-- Excerto do texto --
Ter bicicleta era um privilégio de que usufruí quando fui estudar (outro privilégio) para o colégio Eça de Queirós, em Lousada porque a maioria andava a pé, e descalço. Automóveis eram raros, muito raros, talvez uma a duas dúzias no concelho, e as estradas eram em terra.
Como, aos meus olhos tudo era sempre igual, era este o sentimento de um garoto sobre o mundo que o rodeava, constituído por uma sociedade rural praticamente despida de indústrias, onde tudo me parecia estático, imutável.
Só na adolescência é que viria aprender que, afinal, o mundo é feito de mudança, que o tempo é mudança e que nada é permanente excepto a mudança.
E se a mudança era lenta, muito lenta mesmo, entrou em aceleração com a chegada da industrialização e, por via desta, com a criação acelerada de riqueza e a multiplicação de oportunidades e de esperança.
Desfizeram-se propriedades vendidas por inteiro ou a retalho, caíram preconceitos, demoliram-se casas que eu julgava inexpugnáveis, desbravaram-se matas até então intocáveis, faliram fidalgos, geraram-se novos ricos de gente que só tinha de seu a esperança, o sonho e a coragem de arriscar. Afinal, eu estava errado, porque o mundo à minha volta mudava, e de que maneira.
Mudou-se a tecnologia, a filosofia e a economia, mudaram-se as profissões, as motivações e até os patrões. Mudou-se de casa, e de meio de transporte, mudou-se de vida e mudou-se de sorte. Mudou-se de aldeia, de rua e de cidade, mudou-se a moral, o bem e o mal, etc. e tal.

-- Dados fornecidos --

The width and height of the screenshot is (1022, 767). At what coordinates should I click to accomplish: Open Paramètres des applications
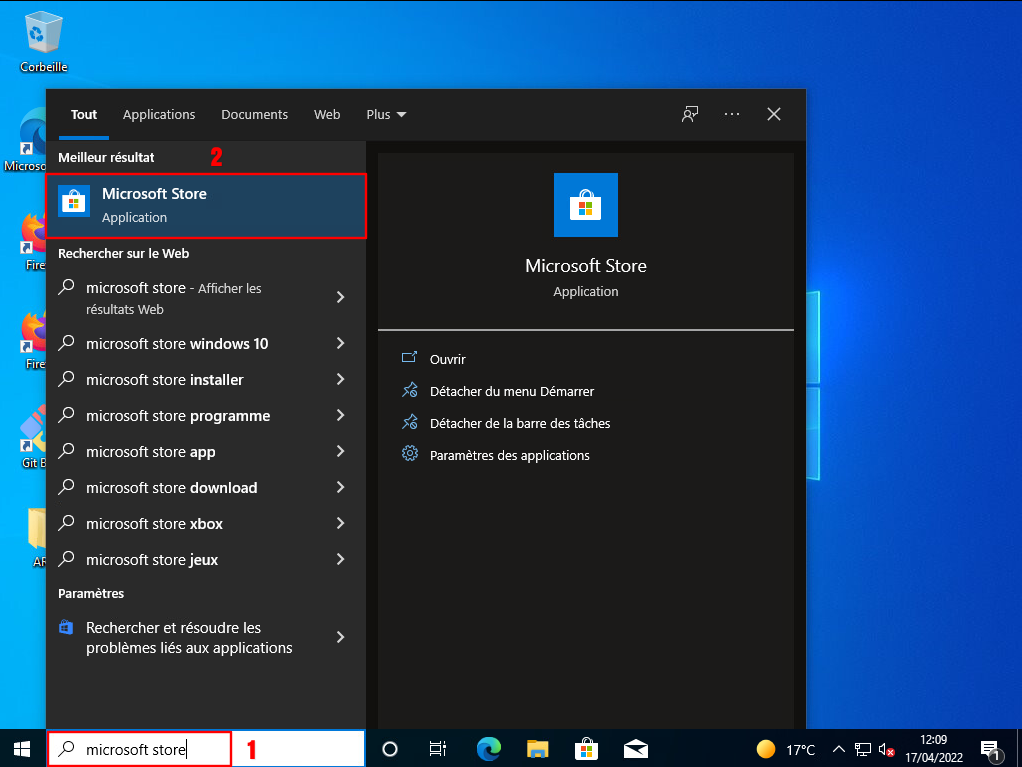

-- O que fazer --
• 1. Extraia do excerto sobre a mudança o trecho exato que começa nas palavras "Como, aos meus" e termina depois de "excepto a mudança.".
• 2. Segundo o excerto sobre a mudança, de que eram feitas as estradas no concelho?

-- Lista de respostas --
• 1.
Como, aos meus olhos tudo era sempre igual, era este o sentimento de um garoto sobre o mundo que o rodeava, constituído por uma sociedade rural praticamente despida de indústrias, onde tudo me parecia estático, imutável.
Só na adolescência é que viria aprender que, afinal, o mundo é feito de mudança, que o tempo é mudança e que nada é permanente excepto a mudança.

• 2. As estradas eram em terra.